Esta semana tan especial
Cada año, esta semana que llamamos “santa” viene a alterar el curso normal de un año laboral casi recién estrenado. No voy a referirme a la distorsión casi carnavalesca que afecta a estos días con los panoramas para un fin de semana largo o las ofertas de “vacaciones de semana santa”, sino que me referiré a la profunda alteración que significan estos días que los cristianos celebramos.
Con la entrada de Jesús en Jerusalén -que celebramos hoy, en el llamado “Domingo de Ramos”- se levanta el telón del drama humano, del drama de la vida de cada persona y de todas las personas. Y Dios no es ajeno a este drama, sino que El mismo lo vive en Jesucristo, sometido hasta la muerte.
Es el drama del mal (“pecado” lo llama el Señor Jesús) que parece ejercer impunemente su dominio en los intereses torcidos de quienes buscan la muerte de Jesús, en la dureza y mentiras de los fariseos, en las complicidades de los poderosos, en los silencios culpables, en la traición de un amigo y en las negaciones de otro, en las burlas de un reyezuelo y su corte de aduladores, en la autoridad que se lava las manos, en la cobardía de los amigos que se esconden… Es el drama del inocente condenado y abandonado.
Cambian los tiempos, cambian los personajes y sus nombres, pero el drama está allí, tejiendo su trama de injusticia, de mentiras, traición, oportunismo, corrupción, envidias, silencios cómplices, cobardías, indiferencias, abandonos, etc…

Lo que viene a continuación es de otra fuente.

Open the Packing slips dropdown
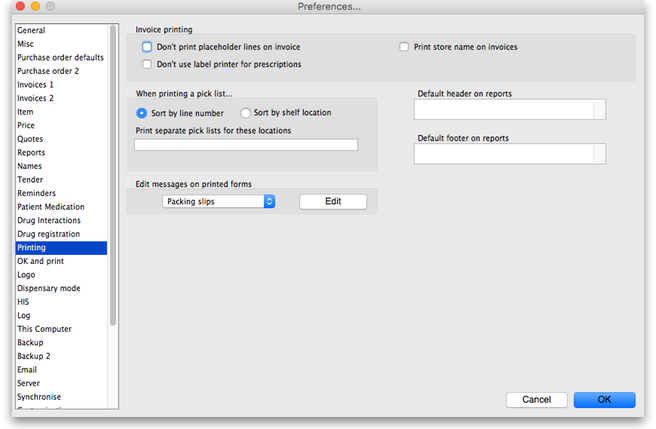[x=218, y=201]
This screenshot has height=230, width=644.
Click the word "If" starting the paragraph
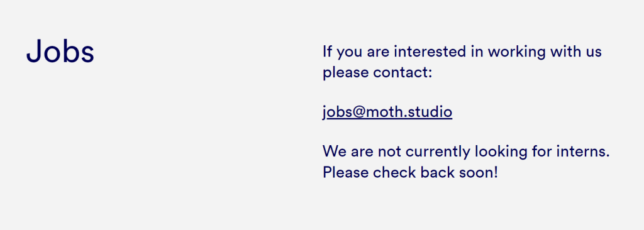pyautogui.click(x=327, y=52)
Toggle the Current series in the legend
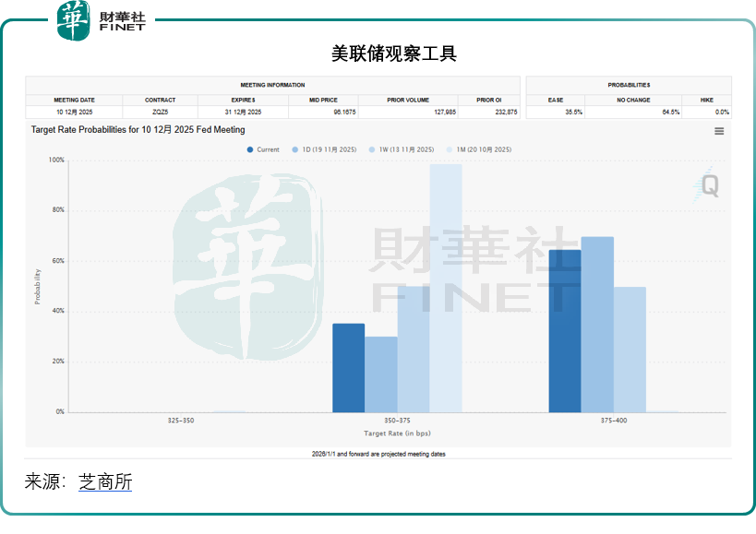756x534 pixels. [x=263, y=149]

La causa del drama sigue siendo la misma: el pecado de los hombres. Y en Jesús, Dios mismo se somete a este drama para vencerlo en su propio terreno.
El centro de la celebración pascual de estos días es que el drama humano del pecado no tiene la última palabra, sino que ésta pertenece a Dios. Esta última palabra es la resurrección del Señor Jesús, vencedor del pecado y de la muerte. Esta es la esperanza que nos anima y es el centro de nuestra celebración de estos días: en el Señor Jesús y con El, Dios nos hace vencedores en el drama humano.

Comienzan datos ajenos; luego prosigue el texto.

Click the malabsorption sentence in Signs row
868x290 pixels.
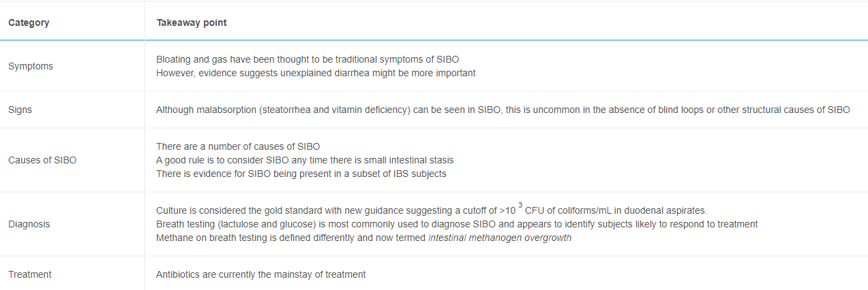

Por eso, al celebrar Semana Santa, hacemos memoria de los acontecimientos ocurridos con el Señor Jesús hace veinte siglos en Jerusalén, pero nuestra celebración va del recuerdo de lo sucedido a la presencia viva y actuante del Señor Jesús que nos invita a entrar con El a ese Jerusalén de hoy que es nuestra vida y nuestro mundo. Nos invita a reconocer los roles que hoy representamos en el drama humano del pecado, nos invita a morir con El al pecado para participar de esa vida nueva que sólo Dios puede dar, así nos invita a ser testigos y constructores de una vida nueva y de un mundo nuevo.
Creer en la resurrección del Señor Jesús es aceptar lo que parece imposible como programa de vida, es descubrir que lo imposible forma parte de lo real y, por tanto, es no aceptar que el mundo siga adelante de la misma manera y reproduciendo impunemente el drama humano del pecado. Entonces, lo que ocurre es que el Señor Jesús en su muerte y resurrección viene a alterar profundamente la vida de las personas, viene a cambiarlo todo, viene a hacer nuevas todas las cosas.
En estos días, entonces, no se trata de una rápida incursión en el panorama religioso para luego volver a la vida “normal”, o dedicarse a unas prácticas no excesivamente comprometedoras para, luego, volver a las adormecedoras esclavitudes de siempre.
No es posible celebrar la Pascua si no estamos dispuestos a revisar y cambiar nuestra escala de valores y estilo de vida: esta es la alteración que el Señor Jesús trae a la vida de los hombres y mujeres con su muerte y resurrección.